En Europe sont présents deux tests sanguins depuis décembre, qui doivent prouver en pratique leur efficacité. Leur but est la détection précoce du cancer du sein et de l’ovaire. Le test pour le cancer du sein détecterait, selon les chercheurs (dans le journal spécialisé Genome Medicine), les carcinomes les plus dangereux, essaimant rapidement, et ce avant la mammographie. Et il pourrait être utilisé aussi pour des femmes plus jeunes, qui développent fréquemment ces tumeurs agressives. Mais la priorité est donnée au deuxième test, celui de la détection précoce du cancer de l’ovaire. Comme il n’existe pas de diagnostic pour ce type dangereux de cancer, il y a « un besoin massif de déceler ce cancer au stade précoce », dit Martin Widschwendter de University College London, qui mène le projet EpiFemCare. « Nous escomptons que notre stratégie détecte plus de 92% de tous les cancers de l’ovaire, dont 60% au stade précoce. »
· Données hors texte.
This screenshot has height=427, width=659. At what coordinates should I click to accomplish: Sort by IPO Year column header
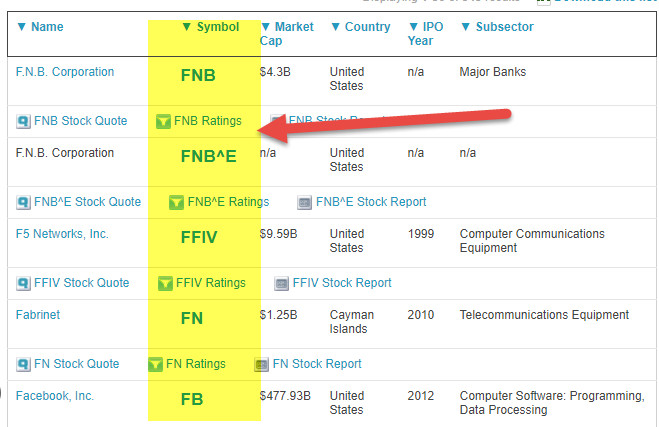[426, 34]
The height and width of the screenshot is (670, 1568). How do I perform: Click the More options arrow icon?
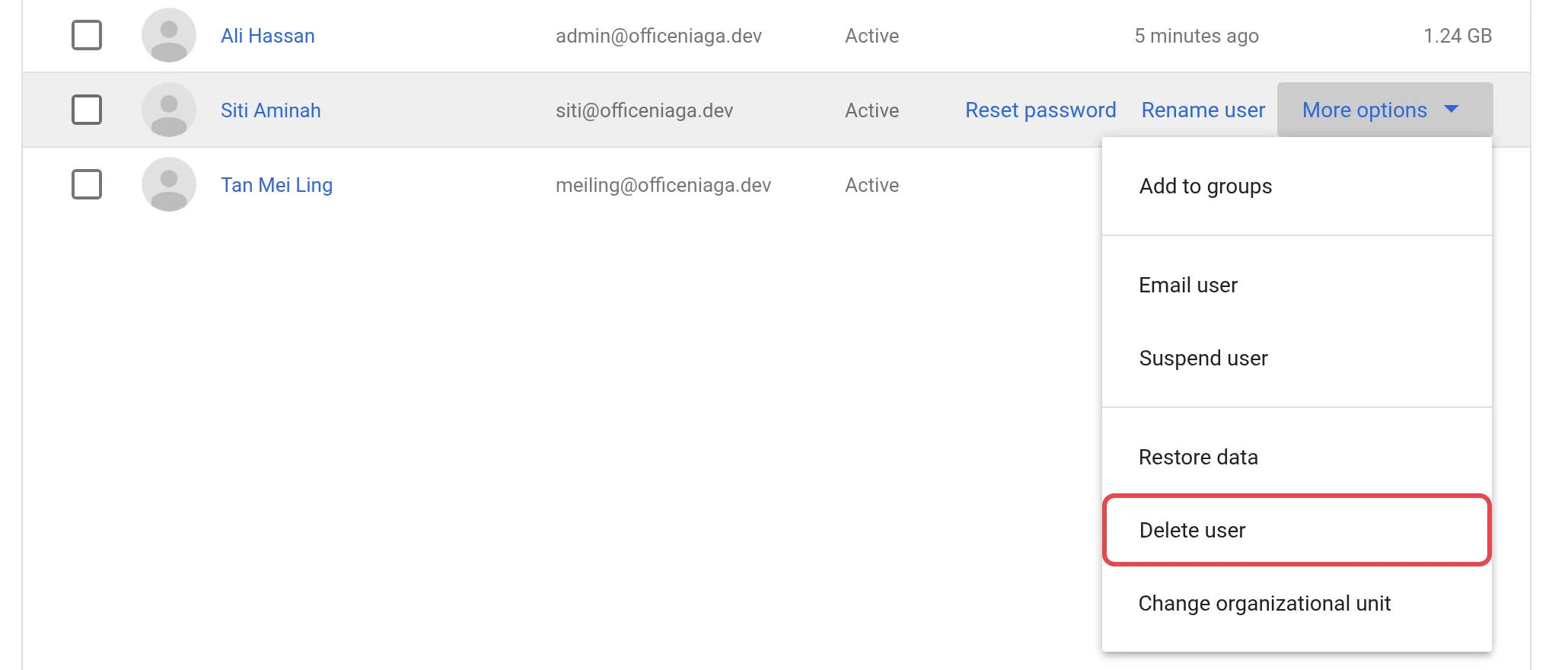point(1452,110)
Mais tout d’abord les tests doivent confirmer les attentes dans les conditions naturelles.

La question de savoir si on sauve plus de personnes de décès par cancer attend toujours sa réponse. « Même détecté tôt, il peut être trop tard », se plait à prévenir l’épidémiologiste Nikolaus Becker du Centre Allemand de Recherche du Cancer à Heidelberg. De plus on peut s’attendre des tests sanguins d’ADN cancéreux aussi des fausses alertes de temps à autre. Et il reste un problème majeur : que fait-on lorsque le test sanguin indique de l’ADN cancéreux et qu’on ne trouve aucune tumeur ni par radiographie ni par IRM, et qu’elle ne peut en conséquence pas être ôtée ?

 

Les tests sanguins ne devraient donc bouleverser la détection précoce que dans quelques années au mieux.
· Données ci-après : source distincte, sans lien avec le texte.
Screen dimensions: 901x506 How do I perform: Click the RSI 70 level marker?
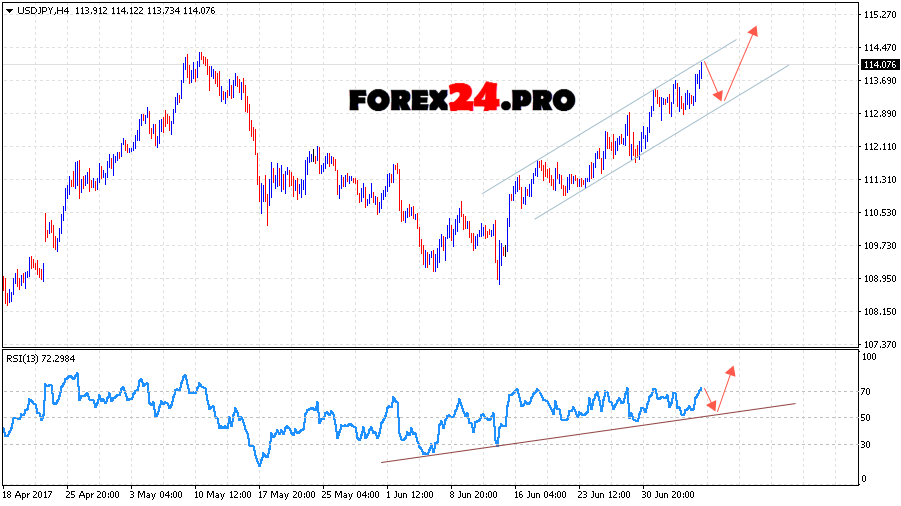pyautogui.click(x=868, y=393)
Et cela prendra autant de temps pour en finir avec le dépistage organisé. Que le temps est venu du marchandage, à cela le BMJ ne laisse aucun doute : « la bonne nouvelle est que moins de femmes meurent du cancer du sein », écrit Mette Kalager de l’Université d’Oslo dans son éditorial pour l’évaluation du programme mammographique néerlandais. Ensuite elle écrit de façon plus explicite : « discutons à présent du comment nous allons mettre fin au dépistage mammographique ».